The real rate, by comparison, goes a step further to show how rising prices affect your actual buying power. It compares inflation to changes in income or investment returns. So, while the nominal rate measures how prices change, the real rate measures how it affects your money.
An inflation rate calculator shows how the value of money changes over time. It typically uses the nominal inflation rate to estimate past and future prices. To understand how inflation affects your purchasing power, you can compare the inflation rate to changes in your income, investment returns, or other financial measures. This gives you the real rate of change in value.
Our inflation calculator lets you plot the value of a dollar over time. And helps you visualize that change with a chart that breaks down the average inflation for a specific range of years and the cumulative inflation over the same period.
Strategies For Potentially Beating Inflation
If your investments aren’t providing returns equal to or greater than the inflation rate, you’re probably in trouble. You’ll find yourself making tough choices about what you can afford as inflation eats into your purchasing power. Therefore, investors should count on inflation and plan accordingly.
Similarly, when saving for retirement, you should keep an eye on investments that will help you maintain or improve your standard of living. You should consider whether these investments, among other things, can provide inflation-beating gains. The fact that Social Security benefits automatically adjust for inflation is part of what makes them such a powerful resource for retirees.
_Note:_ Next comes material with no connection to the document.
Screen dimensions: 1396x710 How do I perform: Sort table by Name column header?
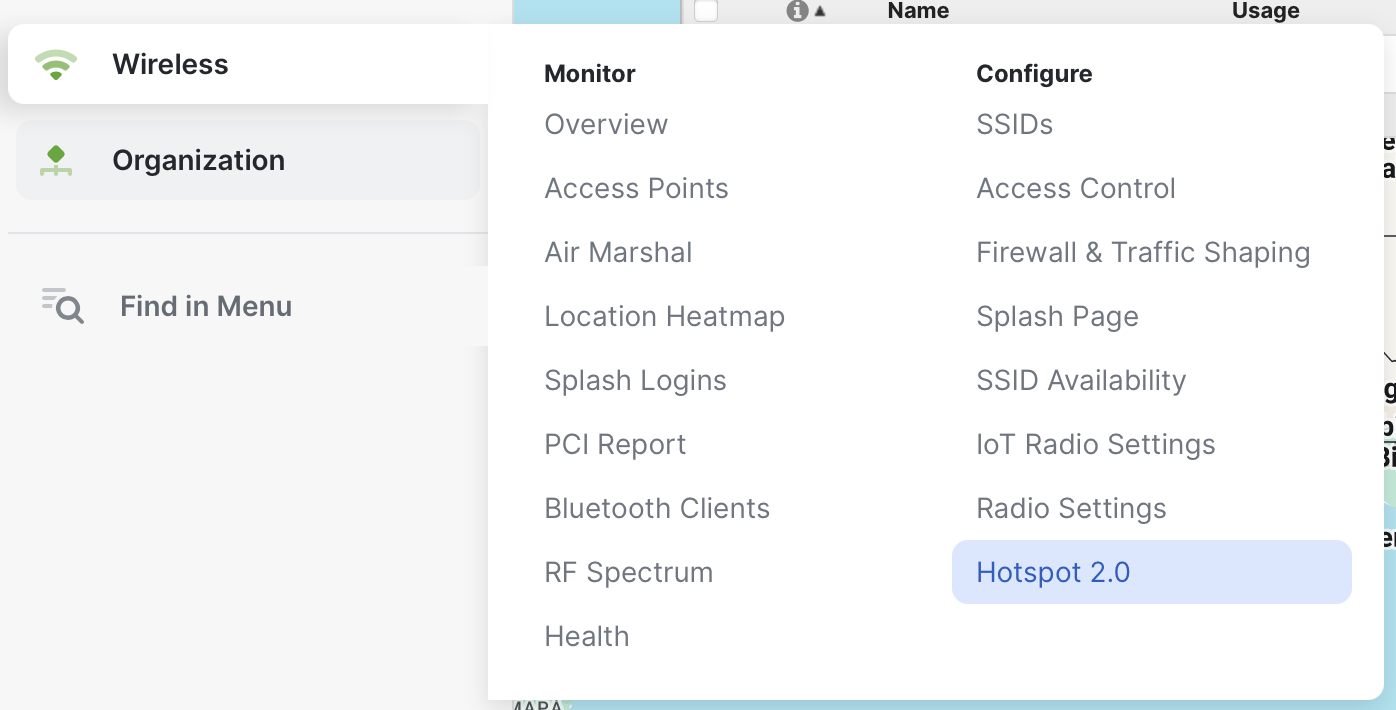click(918, 11)
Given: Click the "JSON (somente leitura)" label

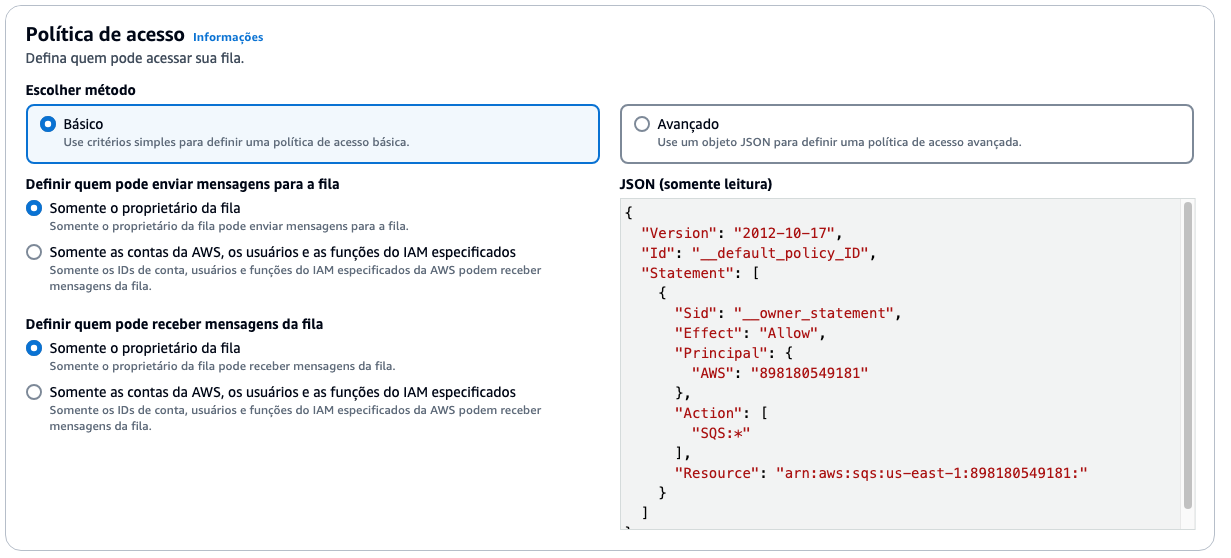Looking at the screenshot, I should pyautogui.click(x=696, y=184).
To protect your savings, here are three common strategies that investors use to beat inflation:
- Diversification and risk management: Putting your money in different types of investments can help you reduce risk. Some investments, like stocks, may grow faster, while others, like bonds or real estate, may offer steady income. Diversifying across different assets helps your money stay balanced when inflation goes up or down.
- Commodities: These assets include gold, silver, oil and food products, and often go up in value during inflation. Some people buy commodities to protect their money. However, prices can go up and down quickly, and they usually don’t pay income like interest or dividends.
- Treasury inflation-protected securities (TIPS): TIPS are special government bonds that rise in value with inflation. When the cost of living goes up, so does the value of TIPS. They are low-risk and can help protect part of your money from losing value due to rising prices.
Frequently Asked Questions
What Causes Inflation to Rise?
Inflation can pick up for several reasons, including stronger consumer demand, higher production costs, supply chain disruptions or increases in the money supply. Often, several of these forces overlap at once, which leads to broad price increases across the economy.
How Do You Calculate the Inflation Rate?
You can calculate inflation by comparing the Consumer Price Index (CPI) from one period to another. Start by subtracting the earlier CPI from the later CPI to find how much prices have increased. Then divide that number by the earlier CPI. Finally, multiply the result by 100 to convert it into a percentage.
How Is Inflation Different From the Cost of Living?
Inflation measures how quickly prices are rising, while the cost of living reflects the total amount you need to maintain your lifestyle in a given place. A city with high housing or tax costs may feel expensive even when national inflation is low.
Is Inflation Always Bad?
Not always. Moderate inflation can support growth by encouraging spending and investment. Problems arise when inflation becomes unpredictable or rises faster than wages, eroding purchasing power.